America Online shareholders will own 55 percent of the company, and Time Warner shareholders the rest. AOL Time Warner's brands would include AOL, CompuServe, CNN, Time, Netscape, TBS, TNT, Cartoon Network, HBO, Warner Music Group, Fortune, Sports Illustrated, Entertainment Weekly and Looney Tunes.

The deal values Time Warner at about $108 a share, a rich premium over its price of $64.75 a share before Monday. Time Warner shares soared 39 percent on news of the deal, climbing $25.31 1/4 to $90.06 1/4 a share on the New York Stock Exchange. AOL shares fell $1.75 to $72.

Analysts expect competing Internet and entertainment companies to seek similar deals in hopes of keeping pace with AOL and Time Warner, and some of those stocks also got a lift Monday. Disney jumped $4.81 1/4 to $35.93 3/4 and News Corp. rose $7.31 1/4 to 45.06 1/4 on the NYSE. Lycos leaped $9 to $79.75 and Yahoo! climbed $28.81 1/4 to $436.06 1/4 on the Nasdaq Stock Market.

The deal marks a major turning point in the media industry, highlighting the massive power and value that Internet companies like AOL have built up in a relatively short time.

America Online, based in Dulles, Va., has more than four times the net profit of Time Warner, earning $762 million in the fiscal year that ended June 30, even though Time Warner's revenues of $26.8 billion dwarf AOL's $4.8 billion.

In combining the leading Internet company with the leading traditional media company, the deal also shows that new media and old media need each other more than ever before.

AOL needed access not only to Time Warner's media content machine _ which produces films, music, TV shows and magazines _ but also to Time Warner's large network of cable TV lines, which is second only to AT&T's and reaches 20 percent of U.S. households.
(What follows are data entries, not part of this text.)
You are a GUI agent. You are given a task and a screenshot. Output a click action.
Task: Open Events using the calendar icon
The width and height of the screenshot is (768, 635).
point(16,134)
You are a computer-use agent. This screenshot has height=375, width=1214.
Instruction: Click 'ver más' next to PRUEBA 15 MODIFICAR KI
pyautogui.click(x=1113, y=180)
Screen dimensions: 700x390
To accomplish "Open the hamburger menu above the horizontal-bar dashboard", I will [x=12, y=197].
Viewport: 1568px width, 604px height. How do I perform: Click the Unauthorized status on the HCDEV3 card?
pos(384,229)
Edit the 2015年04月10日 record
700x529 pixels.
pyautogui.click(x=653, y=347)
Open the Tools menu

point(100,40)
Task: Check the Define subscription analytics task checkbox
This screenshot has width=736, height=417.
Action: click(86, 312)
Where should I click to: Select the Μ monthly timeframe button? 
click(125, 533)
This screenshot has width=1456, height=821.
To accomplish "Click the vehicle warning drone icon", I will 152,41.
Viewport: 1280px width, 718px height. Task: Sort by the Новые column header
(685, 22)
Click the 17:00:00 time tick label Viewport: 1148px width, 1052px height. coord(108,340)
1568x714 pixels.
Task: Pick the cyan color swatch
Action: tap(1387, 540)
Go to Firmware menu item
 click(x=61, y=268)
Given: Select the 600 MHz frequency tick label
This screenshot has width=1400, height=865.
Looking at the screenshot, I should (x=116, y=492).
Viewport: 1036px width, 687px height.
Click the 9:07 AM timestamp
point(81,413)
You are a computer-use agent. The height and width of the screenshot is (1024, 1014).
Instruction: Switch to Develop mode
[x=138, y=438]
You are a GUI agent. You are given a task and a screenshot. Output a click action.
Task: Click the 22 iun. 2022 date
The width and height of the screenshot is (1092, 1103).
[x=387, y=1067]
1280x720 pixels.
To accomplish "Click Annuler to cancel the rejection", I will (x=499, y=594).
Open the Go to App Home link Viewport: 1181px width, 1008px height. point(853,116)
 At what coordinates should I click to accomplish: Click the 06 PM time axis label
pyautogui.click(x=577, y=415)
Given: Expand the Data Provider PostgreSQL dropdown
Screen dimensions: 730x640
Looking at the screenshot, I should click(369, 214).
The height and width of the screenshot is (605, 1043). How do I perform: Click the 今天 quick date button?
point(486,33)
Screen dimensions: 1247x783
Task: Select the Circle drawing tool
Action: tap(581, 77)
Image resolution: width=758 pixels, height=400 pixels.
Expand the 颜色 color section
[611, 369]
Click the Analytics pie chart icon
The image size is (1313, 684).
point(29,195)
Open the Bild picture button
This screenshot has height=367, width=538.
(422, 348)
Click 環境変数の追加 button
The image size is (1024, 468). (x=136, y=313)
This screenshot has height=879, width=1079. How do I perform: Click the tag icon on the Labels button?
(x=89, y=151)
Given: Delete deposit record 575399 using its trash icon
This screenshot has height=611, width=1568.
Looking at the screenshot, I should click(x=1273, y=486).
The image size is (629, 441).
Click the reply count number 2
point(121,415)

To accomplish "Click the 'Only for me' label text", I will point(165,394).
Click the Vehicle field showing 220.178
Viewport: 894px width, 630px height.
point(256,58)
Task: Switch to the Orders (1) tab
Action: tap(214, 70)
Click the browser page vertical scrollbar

Time Warner, like other major media companies, has been in the middle of a major effort to reinvent its own Internet strategy. Last year it set aside $500 million to invest in Internet opportunities.

With the AOL deal, Time Warner acquired an online platform of 22 million subscribers _ including CompuServe customers _ for delivering its content to computer users, a goal it has had for some time. "This really completes the digital transformation of Time Warner," Levin said. "These two companies are a natural fit."